The main issue before the Tribunal was whether unsold inventory held by a builder can be subjected to notional rent and whether business promotion expenses can be allowed in the absence of adequate documentary support. The Tribunal partly allowed the appeal. On the issue of notional rent, it held that prior to the introduction of Section 23(5), such unsold units could be taxed under “Income from House Property.” However, it found the AO’s method of applying a flat 8.5% rate to be arbitrary and directed that the Annual Letting Value (ALV) should instead be determined based on Municipal Rateable Value, in line with the settled legal position.
The Tribunal also clarified that no notional rent would apply to units where advances had already been received or which were still under construction. As regards business promotion expenses, the disallowance was upheld since the assessee could not substantiate its claim with proper evidence. On Section 43CA, the Tribunal directed the AO to allow the benefit of the 10% variation between sale consideration and stamp duty value, treating the amendment as retrospective in nature.
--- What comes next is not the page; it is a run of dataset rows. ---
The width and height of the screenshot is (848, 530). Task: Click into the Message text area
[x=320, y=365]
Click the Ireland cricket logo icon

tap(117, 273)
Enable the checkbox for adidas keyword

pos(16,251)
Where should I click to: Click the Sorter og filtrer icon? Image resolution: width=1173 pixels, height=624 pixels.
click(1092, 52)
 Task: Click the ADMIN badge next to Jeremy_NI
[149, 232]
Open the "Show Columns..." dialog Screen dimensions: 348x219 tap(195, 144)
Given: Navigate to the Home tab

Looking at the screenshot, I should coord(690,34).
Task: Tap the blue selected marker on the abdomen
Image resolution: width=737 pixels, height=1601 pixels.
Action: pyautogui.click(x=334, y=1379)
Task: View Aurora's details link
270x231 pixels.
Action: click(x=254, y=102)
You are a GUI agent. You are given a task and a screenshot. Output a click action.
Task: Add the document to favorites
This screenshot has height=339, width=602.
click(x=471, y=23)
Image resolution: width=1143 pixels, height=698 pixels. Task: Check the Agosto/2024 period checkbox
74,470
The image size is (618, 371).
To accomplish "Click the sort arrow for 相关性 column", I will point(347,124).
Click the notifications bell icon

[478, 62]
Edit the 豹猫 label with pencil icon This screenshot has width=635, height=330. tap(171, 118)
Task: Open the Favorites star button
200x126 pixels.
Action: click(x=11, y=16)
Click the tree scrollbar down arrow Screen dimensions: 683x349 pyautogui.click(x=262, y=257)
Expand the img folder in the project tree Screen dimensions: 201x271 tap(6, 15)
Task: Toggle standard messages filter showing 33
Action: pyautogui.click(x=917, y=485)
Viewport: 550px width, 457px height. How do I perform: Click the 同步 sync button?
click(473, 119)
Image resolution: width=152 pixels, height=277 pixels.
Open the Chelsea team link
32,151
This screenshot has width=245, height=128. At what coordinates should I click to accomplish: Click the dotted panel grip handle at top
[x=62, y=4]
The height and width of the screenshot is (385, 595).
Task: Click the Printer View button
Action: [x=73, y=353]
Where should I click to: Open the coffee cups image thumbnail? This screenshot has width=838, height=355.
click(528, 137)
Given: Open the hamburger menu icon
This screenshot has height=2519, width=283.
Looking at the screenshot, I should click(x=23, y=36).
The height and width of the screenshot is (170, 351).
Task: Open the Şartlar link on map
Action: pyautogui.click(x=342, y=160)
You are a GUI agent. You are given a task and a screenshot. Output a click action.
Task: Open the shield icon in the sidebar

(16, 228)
This ruling provides important clarity for real estate developers on the treatment of unsold inventory and business promotion expenses. It emphasizes the importance of maintaining proper documentation and adheres to the legal standards for determining notional rent and expense disallowance. Real estate developers should take note of these guidelines to ensure compliance with tax regulations and avoid unnecessary disputes with tax authorities.